Am 15. Dezember 2025 hielt Dr. Hauke Behrendt (Stuttgart) seine Fellow-Lecture zum Thema „Zugänge und Ausschlüsse – Kulturelle Teilhabe gestalten“. Im Anschluss an den Vortrag stellte er sein neues Buch „Ethik der Digitalisierung“ vor.
Der Vortrag diskutierte, wie digitale Technologien kulturelle Teilhabe ermöglichen, begrenzen und neu strukturieren. Digitalisierung gilt häufig als Motor der Inklusion: Sie schafft neue Zugänge zu Kunst, Wissen und Öffentlichkeit. Zugleich entstehen neue Formen des Ausschlusses – durch algorithmische Kuratierung, ökonomische Barrieren oder subtile Prozesse digitaler Normierung. Ausgehend vom Konzept der Teilhabegerechtigkeit wird Inklusion als kontextabhängige und mehrdimensionale Relation verstanden. Die Frage nach gerechter Mitwirkung an kultureller Praxis wurde im Vortrag im Licht des Trilemmas der Inklusion (Mai-Anh Boger) analysiert, das drei teils konfligierende Inklusionsziele unterscheidet: Normalisierung (Überwindung von Marginalisierung durch Öffnung der Zentren), Empowerment (Überwindung von Beherrschung durch Selbstermächtigung) und Dekonstruktion (Überwindung ausschließender Kategorien durch Auflösung von Essentialismen). Diese drei Ansätze stehen in einem dynamischen Spannungsverhältnis: Jede reagiert auf eine spezifische Form von Exklusion, erzeugt oder verstärkt jedoch zugleich andere Ausschlüsse. Der Vortrag plädierte dafür, kulturelle Teilhabe im digitalen Wandel als reflexive Gestaltungsaufgabe zu begreifen. Gerechte Teilhabe lässt sich nicht durch eine einzelne Inklusionsstrategie verwirklichen, sondern nur durch das bewusste Austarieren dieser Spannungen. Am Beispiel der Kunst wurde gezeigt, dass ästhetische Praxis einen kulturellen Raum eröffnen kann, in dem Empowerment, Normalisierung und Dekonstruktion in ein produktives Wechselspiel treten.

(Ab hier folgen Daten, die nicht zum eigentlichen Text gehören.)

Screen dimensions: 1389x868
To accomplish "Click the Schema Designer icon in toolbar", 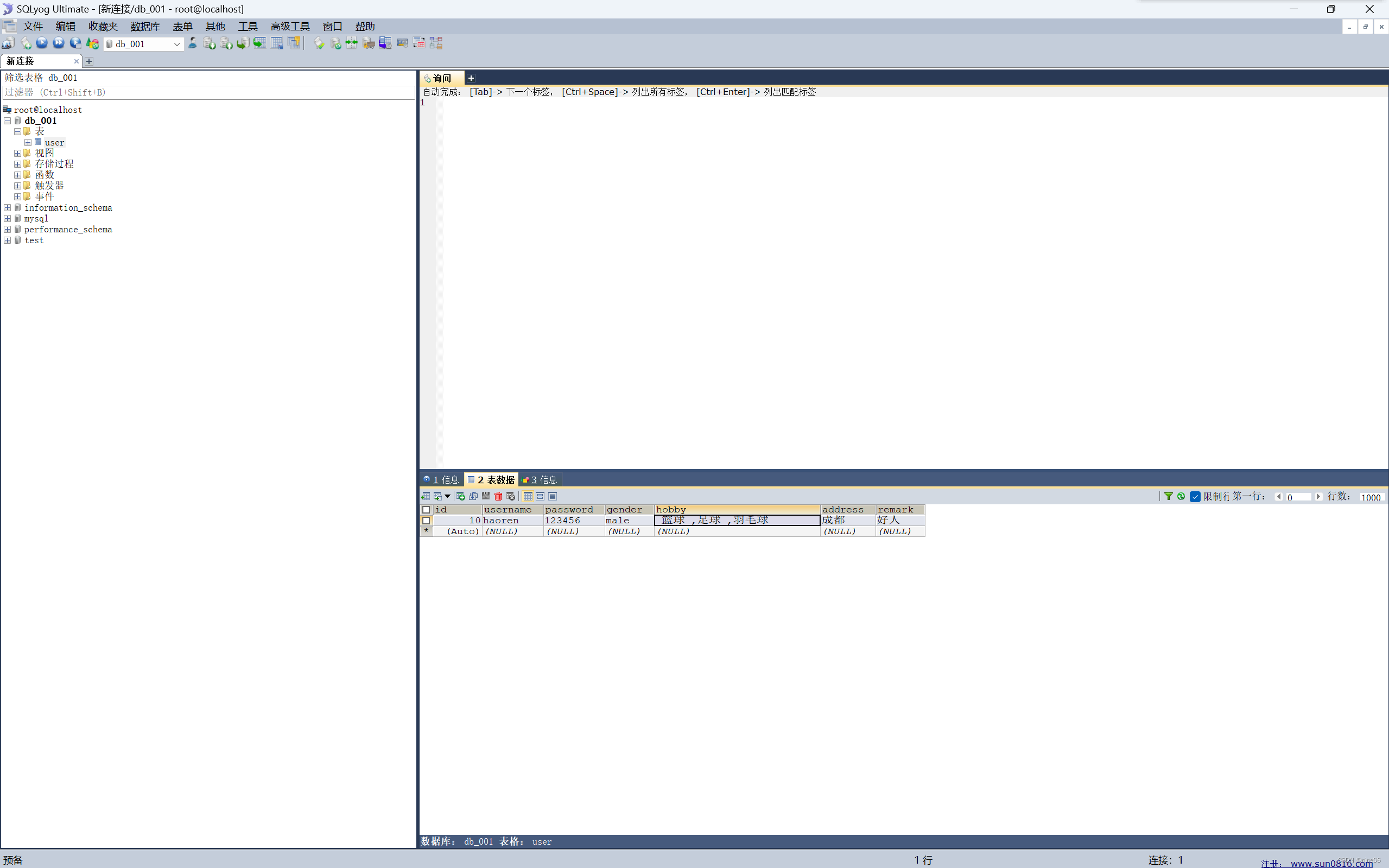I will coord(436,43).
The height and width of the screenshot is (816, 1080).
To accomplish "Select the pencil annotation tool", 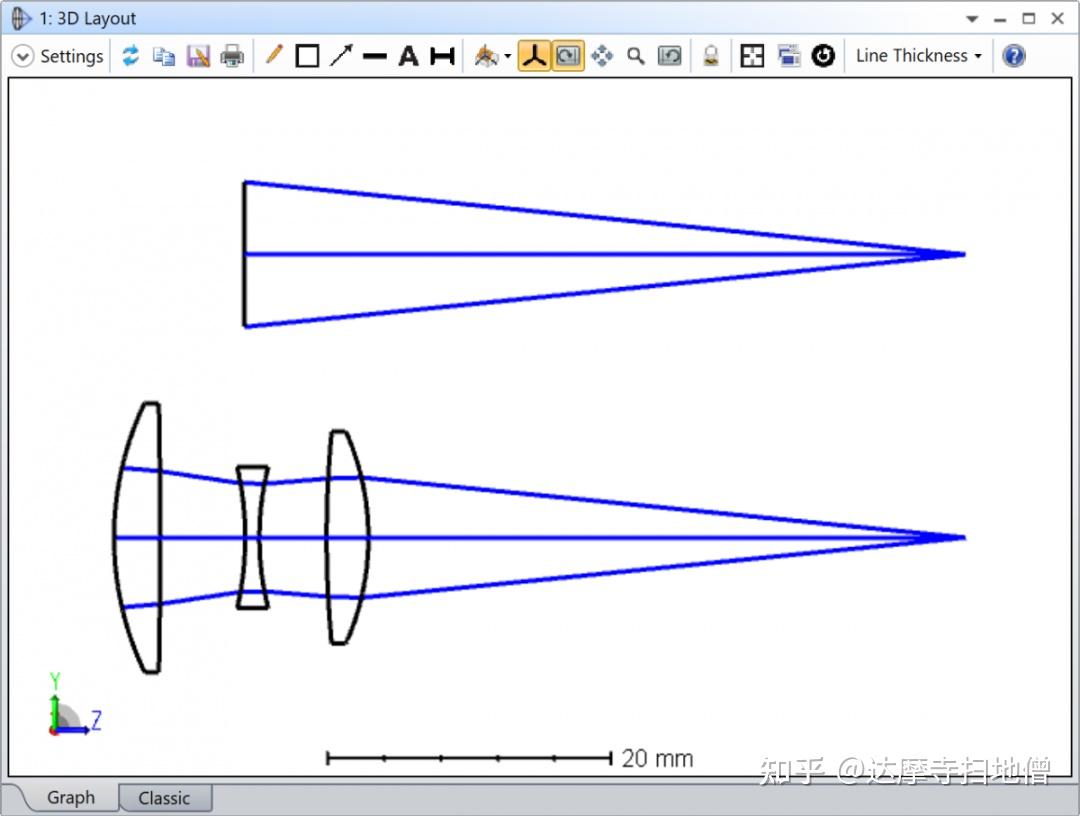I will (275, 55).
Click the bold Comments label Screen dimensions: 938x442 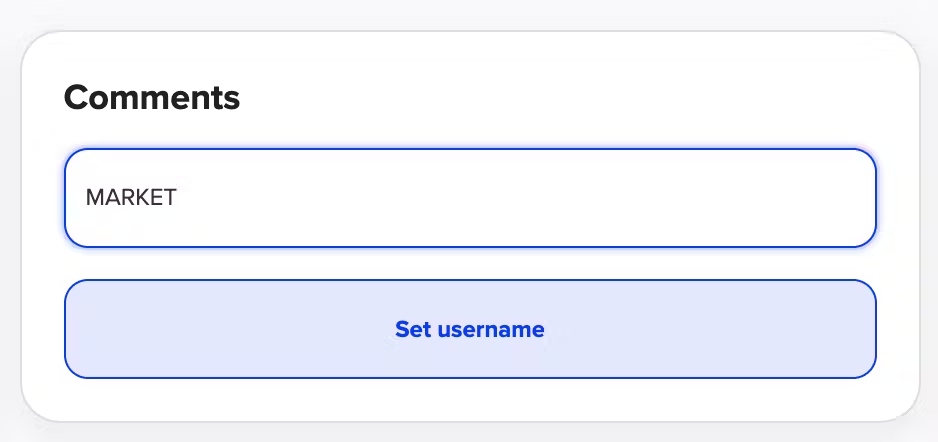pyautogui.click(x=152, y=98)
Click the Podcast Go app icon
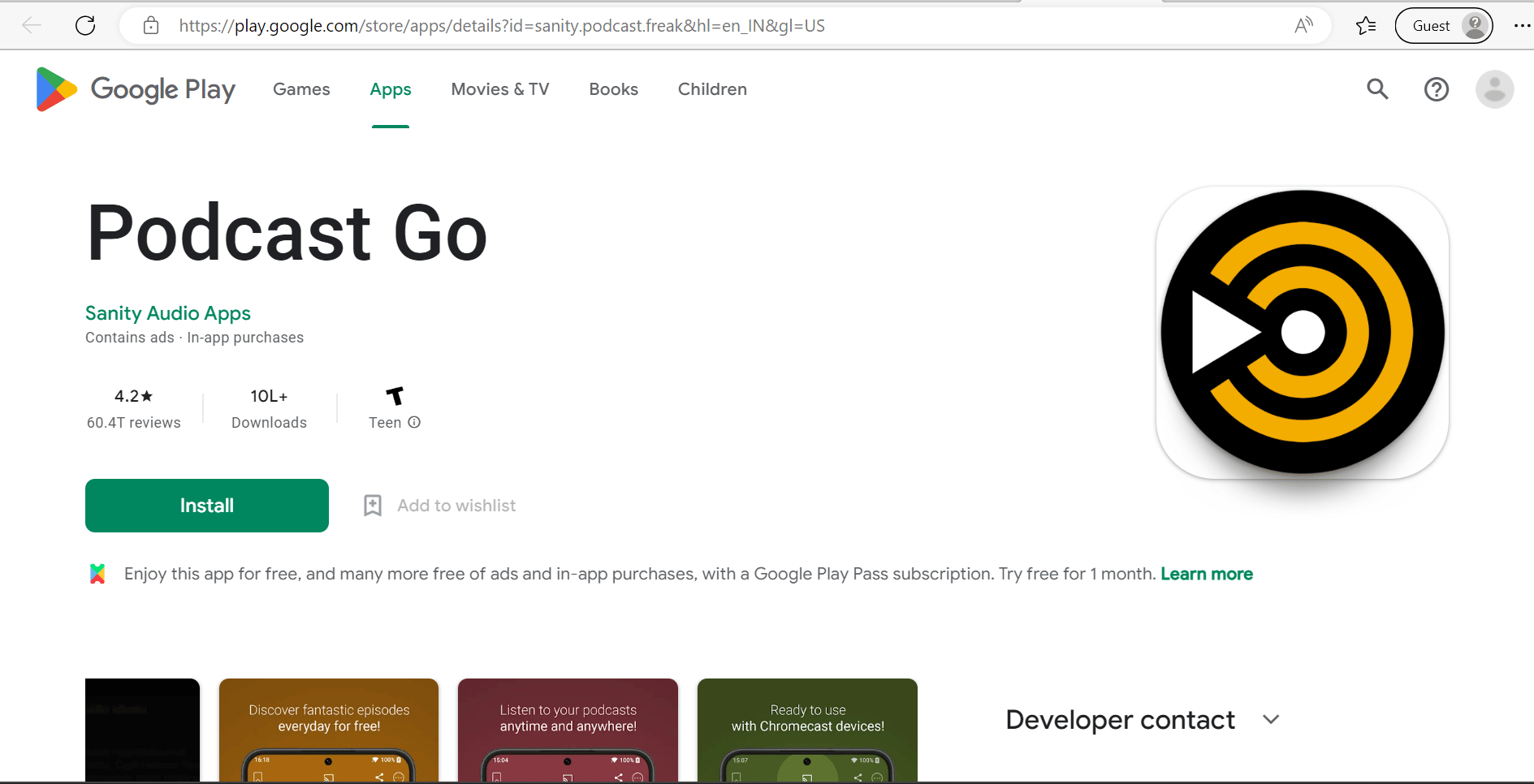 click(x=1302, y=332)

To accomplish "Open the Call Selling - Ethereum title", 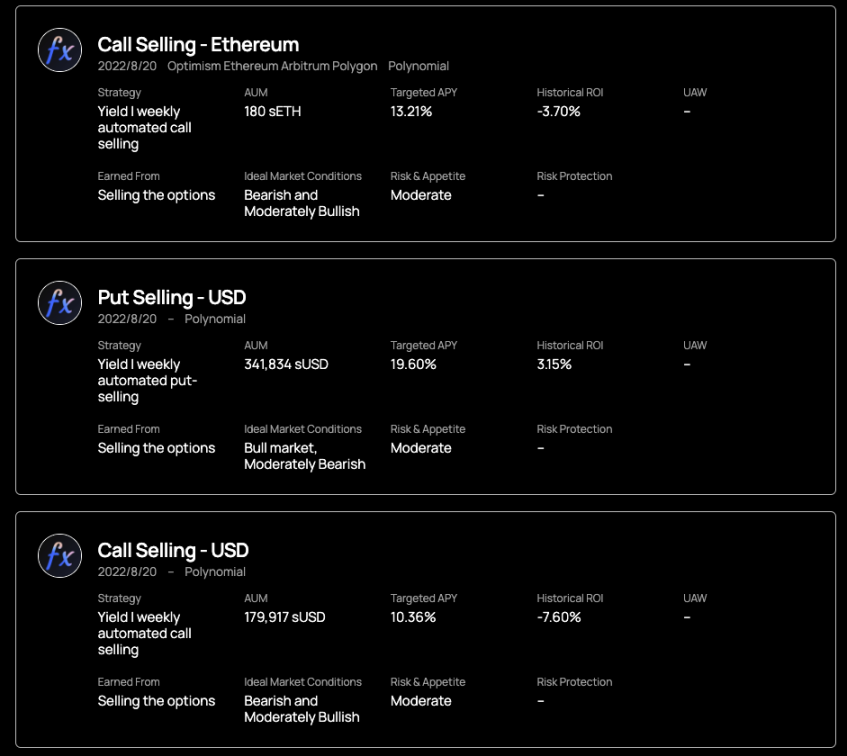I will click(x=198, y=44).
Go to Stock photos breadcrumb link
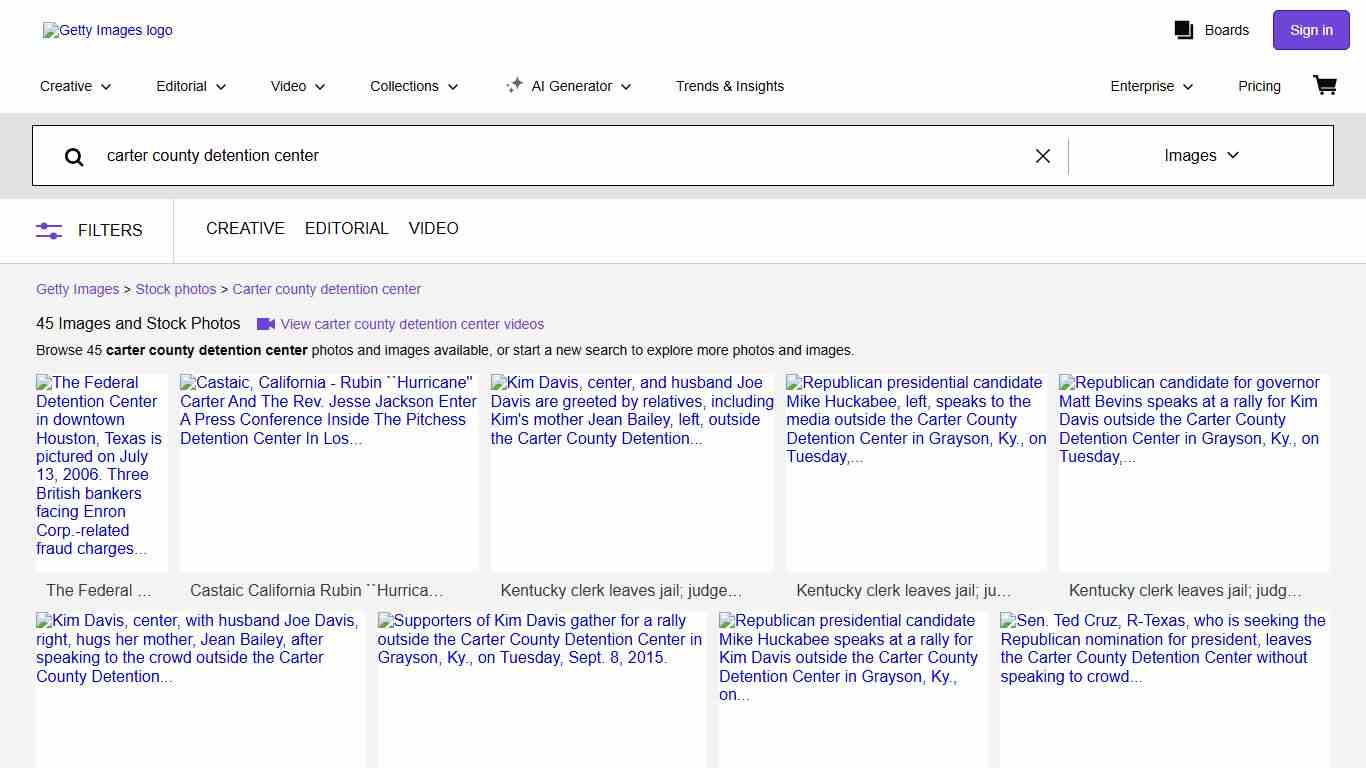The image size is (1366, 768). pyautogui.click(x=176, y=289)
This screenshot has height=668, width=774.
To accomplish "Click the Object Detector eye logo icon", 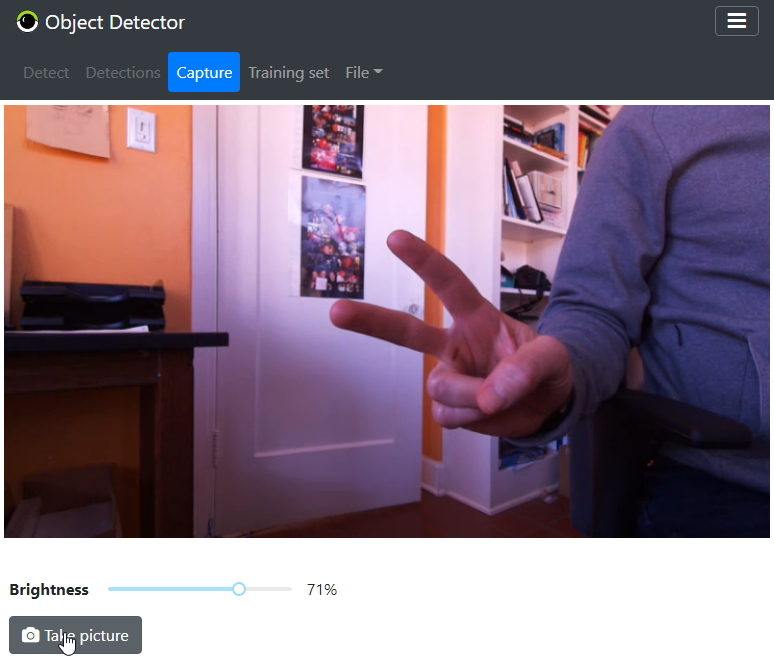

Dr. Hauke Behrendt ist Akademischer Rat am Institut für Philosophie der Universität Stuttgart. Seine Forschungsschwerpunkte liegen in der Angewandten Ethik – insbesondere der Ethik der Digitalisierung, der Medizinethik und den Diversity Studies – sowie in der Sozialphilosophie und Politischen Philosophie.